Totally trustworthy people.

(Any open source project that at the very least requires disclosure of AI-authored contributions should immediately ban Anthropic employees on principle.)

#AI #Anthropic #ClaudeCode #subterfuge

@aral Honestly I don't actually hate this.

It's a tool. The _user_ is responsible for what they're submitting. It's putting code generated by them in their name. I think this is actually good.

@aredridel @aral I really can’t agree with this, because it’s a question of accurate labeling not of “responsibility” or “authorship”. co-authored-by is perhaps the wrong method for labeling such things, but consider raw milk. ultimately, it is indeed the producer’s responsibility to ensure their product is free of contamination. but disclosure of its method of production is explicitly the kind of requirement that allows consumers of said product to make safe choices

@glyph Yeah, I disagree. Code isn't ingredients and it's not “contamination" any more than you should label “I used search and replace on this”

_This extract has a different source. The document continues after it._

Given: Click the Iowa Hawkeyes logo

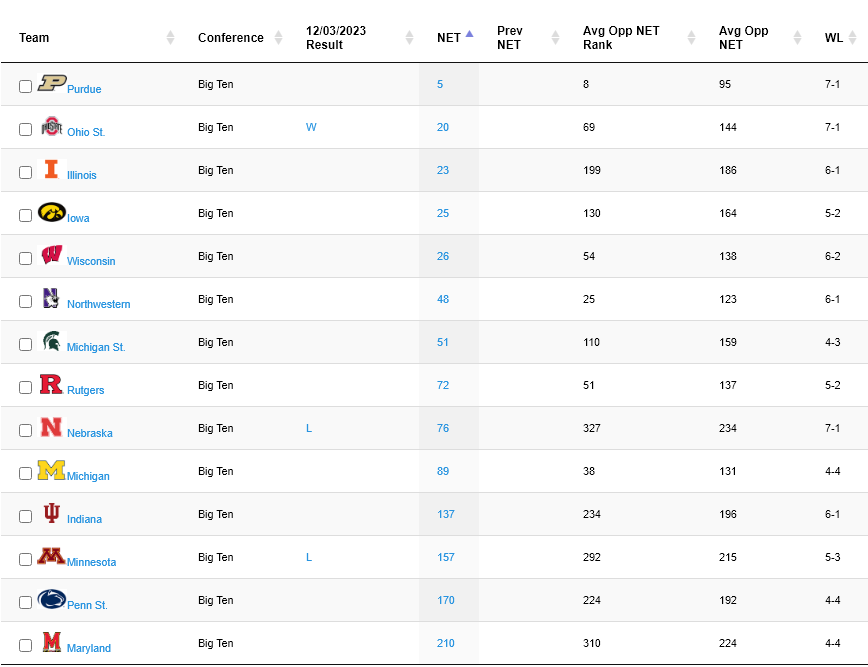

What you want to know is whether it was well engineered or not.

And in fact, this is almost entirely orthogonal to "safety”. This is an engineering product. The safety comes from processes and whether or not _anyone checked the work done was right_, not the inputs.

@aredridel "raw milk" isn't ingredients either, the difference is one of process, which is why I used it as an example. Raw milk contamination is more likely because the processes to keep it safe are harder to follow, require more continuous diligence on the part of the operators of that process, and thus contribute to more frequent failures. LLM output is exactly the same: it provokes vigilance decay.
@aredridel "search and replace" is not a fair comparison because search and replace does *not* cause vigilance decay, or risk of unknowing copyright infringement, etc. in the same way that "raw milk" and "grass fed" are just like… completely different disclosures with different consequential implications
@glyph Actually search and replace _does_ do that and in fact I was bit by vigilance decay in a search and replace problem literally yesterday. the comparison was intended.
@aredridel you are technically correct here (and indeed any automated tool with repeated human interaction my provoke _some_ measure of vigilance decay, one could argue that "flaky tests" cause it too) but I feel like you're talking past the actual argument here.

@glyph I'm specifically arguing that it's the _exact same phenomenon writ larger_ (which is a meaningful difference!)

But it's a difference in amount not kind.

Either you build processes to check things ("do engineering") or you don't (“vibes”)

@aredridel There are scales where differences in degree _become_ differences in kind.

Consider a more closely related phenomenon. There are many tools to check C/C++ code for memory safety errors. And, unsafe Rust code may exhibit exactly the same unsafe behaviors. Yet, C/C++ code and Rust code are categorically different in terms of the level of memory safety one may expect them to provide.

@aredridel Here we have an established "engineering" process, i.e. code review and continuous integration, designed for catching defects and process failures from a good-faith production of code from humans with an understanding of the system under development. That process is then subjected to a new type of code generation, where a machine that *maximizes plausibility while minimizing effort*, is throwing much larger volumes of code against the same mechanism. That's not the same process!

@glyph Yes, though I disagree with parts of it: it's changed the system and now we're dealing with the bottlenecks appearing in new places. Not always good ones!

But I don't think this is a change in kind. It's moved the problem in _really familiar_ ways to me, actually. It's what happens when you unleash people on a codebase who don't care for others, who offload work. You can rein that in, but you need feedback in the system to do it.

@aredridel @glyph I think it's different in that the impact on people who _do_ care is still very much there.

For some people there's a very positive emotional response to generating code (it's fun to build things! it's magic! no need to _learn_ which is always unpleasant, though that last one is likely less conscious).

OTOH code review is never fun, and now you have to do 4× as much, if not more, so you have very negative emotional response.

And so there's a very strong emotional push to auto-generate code, and a very strong emotional push to start skipping reviews and start post-facto rationalizing why this is OK (there's tests! The AI can fix it later even if you don't understand it! etc, you can watch people going through this in real time).

And this process can happen to people who care about others. Taking away this unpleasant burden of code review is helping your coworkers suffer less, after all. Taking away the emotional pain of thinking and learning is also helping your coworkers suffer less.

@itamarst @aredridel @glyph it's not even just 4x as much; every MR requires 4x (or more) as much effort as a human written one, because the modes of failure are completely different. For human written MRs a general heuristic of "if it looks good, it's good" is applicable to some extent, but LLMs are optimized to generate code that "looks good" and that makes reviewer's eyes glaze and that passes the review successfully, regardless of its actual quality.
@IngaLovinde Huh I don't find this at all. It looks like a featureless soup — that ‘eyes glaze over', I guess, is a fail to me.
@IngaLovinde Actually backing up, I think that's where I'm already a little sketched out by it. “looks good, probably is good" is how a lot of the supply chain attacks have slipped in.